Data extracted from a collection
────
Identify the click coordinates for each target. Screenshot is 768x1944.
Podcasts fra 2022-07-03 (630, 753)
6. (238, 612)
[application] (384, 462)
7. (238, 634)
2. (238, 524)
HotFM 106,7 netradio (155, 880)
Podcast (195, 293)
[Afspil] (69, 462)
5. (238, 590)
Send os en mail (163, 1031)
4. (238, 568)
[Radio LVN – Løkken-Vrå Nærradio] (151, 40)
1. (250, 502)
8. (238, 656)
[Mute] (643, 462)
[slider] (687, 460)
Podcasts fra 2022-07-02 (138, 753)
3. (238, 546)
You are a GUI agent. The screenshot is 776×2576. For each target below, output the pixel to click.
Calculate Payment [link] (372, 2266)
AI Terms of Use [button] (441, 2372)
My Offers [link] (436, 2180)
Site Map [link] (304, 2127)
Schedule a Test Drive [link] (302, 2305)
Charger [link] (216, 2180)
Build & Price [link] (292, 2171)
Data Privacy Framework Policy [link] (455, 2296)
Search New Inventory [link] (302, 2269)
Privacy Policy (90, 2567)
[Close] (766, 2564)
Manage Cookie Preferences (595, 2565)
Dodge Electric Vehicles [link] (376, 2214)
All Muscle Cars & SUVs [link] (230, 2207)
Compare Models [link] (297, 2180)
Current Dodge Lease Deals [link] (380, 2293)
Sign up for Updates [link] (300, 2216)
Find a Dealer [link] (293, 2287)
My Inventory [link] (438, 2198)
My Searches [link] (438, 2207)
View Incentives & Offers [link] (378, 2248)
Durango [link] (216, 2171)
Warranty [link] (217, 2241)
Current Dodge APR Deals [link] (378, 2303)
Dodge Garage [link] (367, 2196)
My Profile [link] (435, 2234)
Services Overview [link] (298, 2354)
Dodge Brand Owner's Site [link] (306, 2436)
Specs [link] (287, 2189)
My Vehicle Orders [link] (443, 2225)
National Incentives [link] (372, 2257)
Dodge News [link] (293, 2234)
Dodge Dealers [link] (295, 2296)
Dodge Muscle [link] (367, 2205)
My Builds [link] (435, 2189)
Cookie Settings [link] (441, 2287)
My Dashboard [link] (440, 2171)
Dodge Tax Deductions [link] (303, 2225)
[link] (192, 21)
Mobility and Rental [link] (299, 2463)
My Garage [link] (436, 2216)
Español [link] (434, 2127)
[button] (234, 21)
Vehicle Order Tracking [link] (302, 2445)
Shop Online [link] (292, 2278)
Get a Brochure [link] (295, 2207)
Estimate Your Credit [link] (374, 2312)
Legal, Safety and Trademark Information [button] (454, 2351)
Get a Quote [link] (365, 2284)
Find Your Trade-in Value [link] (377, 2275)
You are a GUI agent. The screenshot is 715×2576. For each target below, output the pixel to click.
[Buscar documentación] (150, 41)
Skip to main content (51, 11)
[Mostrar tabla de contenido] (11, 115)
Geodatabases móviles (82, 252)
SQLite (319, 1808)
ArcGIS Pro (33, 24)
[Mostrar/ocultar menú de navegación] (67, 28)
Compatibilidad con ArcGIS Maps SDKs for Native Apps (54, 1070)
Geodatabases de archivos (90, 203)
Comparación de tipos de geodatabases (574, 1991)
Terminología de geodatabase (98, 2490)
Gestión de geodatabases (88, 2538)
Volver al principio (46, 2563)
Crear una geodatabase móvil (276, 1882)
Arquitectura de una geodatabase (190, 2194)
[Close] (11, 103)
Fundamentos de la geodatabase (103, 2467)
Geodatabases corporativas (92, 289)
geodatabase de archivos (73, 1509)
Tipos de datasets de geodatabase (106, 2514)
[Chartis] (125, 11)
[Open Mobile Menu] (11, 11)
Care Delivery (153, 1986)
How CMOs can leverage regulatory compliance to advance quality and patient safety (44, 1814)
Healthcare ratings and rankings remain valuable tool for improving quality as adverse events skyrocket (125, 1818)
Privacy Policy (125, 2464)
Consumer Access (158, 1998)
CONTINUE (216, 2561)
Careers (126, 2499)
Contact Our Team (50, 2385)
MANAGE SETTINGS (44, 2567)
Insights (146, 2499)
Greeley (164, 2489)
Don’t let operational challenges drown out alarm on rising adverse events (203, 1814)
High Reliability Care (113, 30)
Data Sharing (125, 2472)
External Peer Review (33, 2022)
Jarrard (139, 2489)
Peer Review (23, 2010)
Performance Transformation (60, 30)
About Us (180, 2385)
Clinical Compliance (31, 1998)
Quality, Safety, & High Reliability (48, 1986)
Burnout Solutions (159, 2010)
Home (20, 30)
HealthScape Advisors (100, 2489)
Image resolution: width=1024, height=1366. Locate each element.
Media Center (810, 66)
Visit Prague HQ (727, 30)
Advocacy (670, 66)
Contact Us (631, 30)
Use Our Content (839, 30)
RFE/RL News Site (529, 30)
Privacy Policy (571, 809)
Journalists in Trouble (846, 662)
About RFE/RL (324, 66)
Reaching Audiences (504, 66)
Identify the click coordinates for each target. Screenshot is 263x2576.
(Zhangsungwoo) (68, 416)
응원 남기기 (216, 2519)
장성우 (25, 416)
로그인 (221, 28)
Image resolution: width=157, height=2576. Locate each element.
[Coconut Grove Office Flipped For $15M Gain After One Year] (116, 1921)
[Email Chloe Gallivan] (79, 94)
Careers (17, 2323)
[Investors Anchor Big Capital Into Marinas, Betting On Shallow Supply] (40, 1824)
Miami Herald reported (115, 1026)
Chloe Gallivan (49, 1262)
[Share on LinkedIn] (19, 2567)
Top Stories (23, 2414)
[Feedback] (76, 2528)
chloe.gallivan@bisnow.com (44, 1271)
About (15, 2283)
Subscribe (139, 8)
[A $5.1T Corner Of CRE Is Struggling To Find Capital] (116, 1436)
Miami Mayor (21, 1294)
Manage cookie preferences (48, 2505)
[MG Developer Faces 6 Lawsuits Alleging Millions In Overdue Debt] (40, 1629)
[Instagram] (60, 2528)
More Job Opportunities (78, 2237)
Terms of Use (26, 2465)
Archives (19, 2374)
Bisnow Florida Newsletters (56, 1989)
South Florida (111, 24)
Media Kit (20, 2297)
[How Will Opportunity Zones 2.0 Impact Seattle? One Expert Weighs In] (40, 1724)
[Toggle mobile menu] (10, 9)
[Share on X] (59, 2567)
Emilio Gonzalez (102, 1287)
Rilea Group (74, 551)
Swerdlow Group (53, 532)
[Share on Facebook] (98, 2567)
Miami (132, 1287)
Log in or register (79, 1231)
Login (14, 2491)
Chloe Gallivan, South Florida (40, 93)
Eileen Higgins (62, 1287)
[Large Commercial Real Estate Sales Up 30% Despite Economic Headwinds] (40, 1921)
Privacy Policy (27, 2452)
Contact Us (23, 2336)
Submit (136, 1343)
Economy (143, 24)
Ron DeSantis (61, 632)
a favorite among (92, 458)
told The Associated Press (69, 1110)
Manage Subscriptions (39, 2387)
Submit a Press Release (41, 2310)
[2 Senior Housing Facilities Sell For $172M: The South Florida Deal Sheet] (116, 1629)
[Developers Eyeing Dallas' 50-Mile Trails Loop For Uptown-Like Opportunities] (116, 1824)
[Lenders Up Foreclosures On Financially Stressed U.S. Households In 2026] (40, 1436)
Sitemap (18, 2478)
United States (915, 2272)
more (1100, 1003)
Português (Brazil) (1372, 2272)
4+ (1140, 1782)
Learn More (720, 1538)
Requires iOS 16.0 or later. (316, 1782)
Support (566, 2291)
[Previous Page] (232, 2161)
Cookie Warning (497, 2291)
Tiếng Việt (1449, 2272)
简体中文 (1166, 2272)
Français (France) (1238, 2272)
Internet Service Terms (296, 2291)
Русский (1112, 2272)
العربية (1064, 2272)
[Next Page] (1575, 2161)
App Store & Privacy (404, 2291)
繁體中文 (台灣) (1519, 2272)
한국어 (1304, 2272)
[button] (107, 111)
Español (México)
────
Nothing should appear in the answer except the lines above from the line with "Cookie Settings [link] (441, 2287)" through the line with "Vehicle Order Tracking [link] (302, 2445)", both included, written out exactly.

REPLY
Cookie Settings [link] (441, 2287)
My Dashboard [link] (440, 2171)
Dodge Tax Deductions [link] (303, 2225)
[link] (192, 21)
Mobility and Rental [link] (299, 2463)
My Garage [link] (436, 2216)
Español [link] (434, 2127)
[button] (234, 21)
Vehicle Order Tracking [link] (302, 2445)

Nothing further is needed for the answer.